Generalizable self-supervised learning for brain CTA in acute stroke

Yingjun Dong; Samiksha Pachade; Kirk Roberts; Xiaoqian Jiang; Sunil A Sheth; Luca Giancardo

doi:10.1016/j.compbiomed.2024.109337

Generalizable self-supervised learning for brain CTA in acute stroke

Comput Biol Med. 2024 Nov 12:184:109337. doi: 10.1016/j.compbiomed.2024.109337. Online ahead of print.

Authors

Yingjun Dong¹, Samiksha Pachade¹, Kirk Roberts¹, Xiaoqian Jiang², Sunil A Sheth³, Luca Giancardo⁴

Affiliations

¹ McWilliams School of Biomedical Informatics at the University of Texas Health Science Center at Houston, Houston, TX 77030, USA.
² McWilliams School of Biomedical Informatics at the University of Texas Health Science Center at Houston, Houston, TX 77030, USA; Institute for Stroke and Cerebrovascular Diseases, University of Texas Health Science Center at Houston, Houston, TX 77030, USA.
³ Department of Neurology at McGovern Medical School, University of Texas Health Science Center at Houston, Houston, TX 77030, USA.
⁴ McWilliams School of Biomedical Informatics at the University of Texas Health Science Center at Houston, Houston, TX 77030, USA; Institute for Stroke and Cerebrovascular Diseases, University of Texas Health Science Center at Houston, Houston, TX 77030, USA. Electronic address: [email protected].

PMID: 39536386
DOI: 10.1016/j.compbiomed.2024.109337

Abstract

Acute stroke management involves rapid and accurate interpretation of CTA imaging data. However, generalizable models for multiple acute stroke tasks able to learn from unlabeled data do not exist. We propose a linear probed self-supervised contrastive learning utilizing 3D CTA images and the findings section of radiologists' reports for pretraining. Subsequently, the pretrained model was applied to four disparate tasks: large vessel occlusion (LVO) detection, acute ischemic stroke detection, acute ischemic stroke, intracerebral hemorrhage classification, and ischemic core volume prediction. The tasks chosen are particularly challenging as they cannot be directly extracted from the radiology reports findings with keywords. The difficulty is compounded by the 3D feature representation required by tasks such as LVO detection. All imaging models were trained from scratch.

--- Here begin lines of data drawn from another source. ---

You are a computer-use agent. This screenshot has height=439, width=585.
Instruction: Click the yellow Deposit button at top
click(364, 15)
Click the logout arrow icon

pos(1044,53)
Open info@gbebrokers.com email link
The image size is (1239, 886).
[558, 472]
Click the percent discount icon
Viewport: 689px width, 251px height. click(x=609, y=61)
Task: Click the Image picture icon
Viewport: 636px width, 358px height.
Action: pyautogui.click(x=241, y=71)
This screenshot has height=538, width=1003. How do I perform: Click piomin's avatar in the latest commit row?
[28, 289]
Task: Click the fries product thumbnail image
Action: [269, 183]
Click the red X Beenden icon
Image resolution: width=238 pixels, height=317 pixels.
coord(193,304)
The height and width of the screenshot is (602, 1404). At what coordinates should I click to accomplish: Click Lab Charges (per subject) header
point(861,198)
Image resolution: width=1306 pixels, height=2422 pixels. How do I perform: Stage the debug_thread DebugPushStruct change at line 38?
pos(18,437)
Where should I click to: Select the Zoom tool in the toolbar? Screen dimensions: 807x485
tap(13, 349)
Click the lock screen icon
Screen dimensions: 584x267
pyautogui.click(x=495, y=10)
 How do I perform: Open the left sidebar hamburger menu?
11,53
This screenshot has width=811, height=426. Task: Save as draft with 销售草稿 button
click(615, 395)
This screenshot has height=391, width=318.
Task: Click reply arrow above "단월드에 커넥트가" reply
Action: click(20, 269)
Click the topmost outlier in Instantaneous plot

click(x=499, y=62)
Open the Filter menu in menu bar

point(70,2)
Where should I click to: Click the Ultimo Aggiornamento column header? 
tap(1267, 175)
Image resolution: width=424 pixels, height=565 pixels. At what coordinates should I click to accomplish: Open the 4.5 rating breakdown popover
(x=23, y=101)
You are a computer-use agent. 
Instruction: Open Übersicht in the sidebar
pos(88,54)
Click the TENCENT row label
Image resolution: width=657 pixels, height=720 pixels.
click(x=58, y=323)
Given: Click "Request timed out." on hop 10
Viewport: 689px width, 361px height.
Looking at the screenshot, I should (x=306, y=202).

In the pretraining phase, our dataset comprised 1,542 pairs of 3D CTA brains and corresponding radiologists' reports from 3 sites without any additional labels. To test the generalizability, we performed fine-tuning and testing phase with labeled data from another site on CTA brains from 592 subjects. In our experiments, we evaluated the influence of linear probing during the pretraining phase and found that, on average, it enhanced our model's generalizability, as shown by the improved classification performance with the appropriate text encoder. Our findings indicate that the best-performing models exhibit robust generalization to out-of-distribution data for multiple tasks. In all scenarios, linear probing during pretraining yielded superior predictive performance compared to a standard strategy. Furthermore, pretraining with reports findings conferred significant performance advantages compared to training the imaging encoder solely on labeled data.

Keywords: Acute stroke; Multi-task; Self-supervised learning.